A stressed mother of a first grader sought my counsel this week. The issue was reading. Her son wasn’t. And at the close of first grade he was expected to. There was talk of testing, remedial help over the summer, reading logs, etc. She and her spouse were dreading it, worried, and a little irked — not at the not-yet-reader, but at the expectations and the pressure. I listened for a long time and when she finally took a breath, I asked what she was most worried about — for instance, was she worried there was a learning issue that needed to be addressed? “No!” she said. “I’m worried he’s going to hate reading if we spend the summer doing these things!”
And that response completed the time-warp I was experiencing while listening to her story — twelve years I vaulted back in the space-time continuüm. Twelve years ago this week we received the phone call that was the culmination of an entire school year of frustration and concern. #1 Son was not reading — he’d staunchly refused to even try to read the testing selections his second-grade teacher asked him to in the last weeks of school. He just sat there — a conscientious objector of sorts.
Our kids went to a wonderful Spanish-immersion school and there was a little extra time built in before they started suggesting interventions simply because the students learn to read first in a language that is not their first language. But it was clear that he was “behind” by the time second grade was drawing to a close — The Other Children were reading well in Spanish, and some of them quite well in English, too. The school recommended summer school, a reading program, and a Spanish tutor for the summer.
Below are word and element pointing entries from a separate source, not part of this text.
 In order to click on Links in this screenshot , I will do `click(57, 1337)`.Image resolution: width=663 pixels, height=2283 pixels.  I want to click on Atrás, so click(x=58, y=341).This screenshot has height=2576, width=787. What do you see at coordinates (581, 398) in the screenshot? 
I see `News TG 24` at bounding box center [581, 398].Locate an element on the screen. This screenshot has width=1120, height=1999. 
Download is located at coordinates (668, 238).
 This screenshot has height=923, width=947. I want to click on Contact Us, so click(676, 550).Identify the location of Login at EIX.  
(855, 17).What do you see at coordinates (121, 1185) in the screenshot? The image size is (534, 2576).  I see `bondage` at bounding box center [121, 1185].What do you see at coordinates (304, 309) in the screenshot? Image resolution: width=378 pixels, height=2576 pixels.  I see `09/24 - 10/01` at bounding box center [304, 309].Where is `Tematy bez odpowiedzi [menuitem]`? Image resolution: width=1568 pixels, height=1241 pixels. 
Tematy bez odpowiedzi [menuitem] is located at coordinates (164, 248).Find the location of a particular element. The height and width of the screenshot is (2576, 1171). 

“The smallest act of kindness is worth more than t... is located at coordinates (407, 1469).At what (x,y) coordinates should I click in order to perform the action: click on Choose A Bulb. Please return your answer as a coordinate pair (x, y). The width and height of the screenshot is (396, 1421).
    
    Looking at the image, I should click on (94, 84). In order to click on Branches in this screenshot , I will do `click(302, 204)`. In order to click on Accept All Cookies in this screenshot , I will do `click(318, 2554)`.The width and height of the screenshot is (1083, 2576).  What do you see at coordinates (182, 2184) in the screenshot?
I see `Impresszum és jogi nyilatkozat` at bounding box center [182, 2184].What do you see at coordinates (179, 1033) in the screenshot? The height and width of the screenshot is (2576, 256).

I calmly asked if anyone was concerned that there was a learning difference/disability that needed to be addressed. They didn’t think so. I called a reading specialist and wise mother and told her of the school’s recommendations. And then I told her that our collective parenting gut was telling us to decline any programming whatsoever in favor of simply reading good books together all summer.
She was silent on the phone for several seconds. And then she whispered (whispered!) that she thought this was a wonderful idea. I’d been a storytime reader in her classroom before and she said she wondered if #1 Son wasn’t reading simply because he couldn’t read like I read quite yet — with all the inflection, voices, and fun. She said it was obvious to her that stories were very much alive for him, and when you’re being asked to read those very early books in which each word is not longer than four letters and most of them rhyme [Mat sat on the cat.]…well, it’s harder to make them come alive.
“Take the summer and read!” she whispered, as if she was telling me a secret that reading specialists don’t impart to the masses. “Read the very best books you can find and read your very best. See where he is in the fall.”
And so we did — we read all summer long. We read The Sword in the Stone and The Mouse and The Motorcycle. We read Peter and the Star Catchers and Stuart Little. We listened to Harry Potter and the Sorcerer’s Stone in the car on vacation and read Swallows and Amazons in the tent while camping. We went to the library every Friday and then on a picnic where we read stacks of picture books (his sister was two!) while we ate our PB&J. We visited our local kids’ bookstore with regularity and took our new books down to the lake and I read while they fed the ducks. I did not ask him to read “the next paragraph” or to sound out a word here and there. I just read — until I was hoarse, sometimes, I read.
At the end of the summer, we went to meet #1 Son’s third grade teacher. She was a no-nonsense grandmother and she got his number immediately. I loved her just as immediately. She took away the Clifford El Gran Perro Colorado picture books and handed him Harry Potter y la piedra filosofal. And he opened that thick novel and started reading — just like that.
It was a wonderful summer. She was a wonderful teacher. #1 Son is A Wonderful Reader (in two languages!), and he always was. He just didn’t “perform” until he was good and ready. (He still resists performing.)
I told the worried mother our story. She nodded smartly. “That’s what we’re going to do,” she said. “If there’s actually a reading problem that needs to be addressed, we’ll address it, but I just don’t think we know that when he’s just six.” I wished them well and shared a booklist.
I envy the summer ahead of them. The Reading Summer was one of the best parenting decisions we ever made, I think. I hope it turns out as well for them.